Superbia aims to provide more favorable rates and remove fees by investing profit into the operation of the credit union, according to its website. It also looks to " award up to 30% of profit directly to LGBTQ organizations, initiatives and community needs."
Superbia isn't the U.S.'s first credit union focused on serving the LGBTQ community, however, according to Credit Union Times. That distinction may belong to the First Gay & Lesbian Credit Union in Dallas, which obtained its state charter in 1988, according to the National Credit Union Administration (NCUA). That credit union served 840 members and managed assets of $525,000; 54 loans valued at more than $337,000; and total shares and deposits of $442,996, according to its final NCUA call report. In 1997, the credit union was merged into Dallas Area Rapid Transit Federal Credit Union. That, in turn, was consolidated with the City Credit Union in Dallas in 2007, according to Credit Union Times.
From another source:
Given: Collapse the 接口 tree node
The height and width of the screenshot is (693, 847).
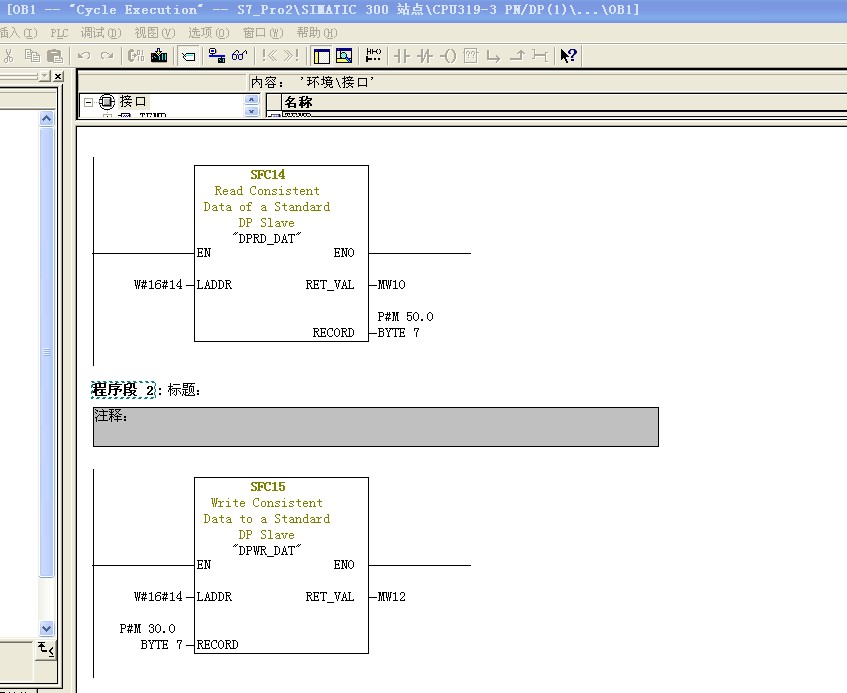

Another LGBTQ community-focused financial institution is in the works. San Francisco-based LGBTQ Credit Union expects to submit a federal charter application with the NCUA this year and aims to open by 2023, Credit Union Times said.
Michigan state Democrat Sen. Jeremy Moss applauded entrepreneurs for filling a need in the LGBTQ community but bemoaned his state's lack of an anti-discrimination law. " It's burdensome that gay and trans Michiganders must depend on private businesses to take it upon themselves to provide equal treatment to employees and consumers," Moss told the Oakland Press.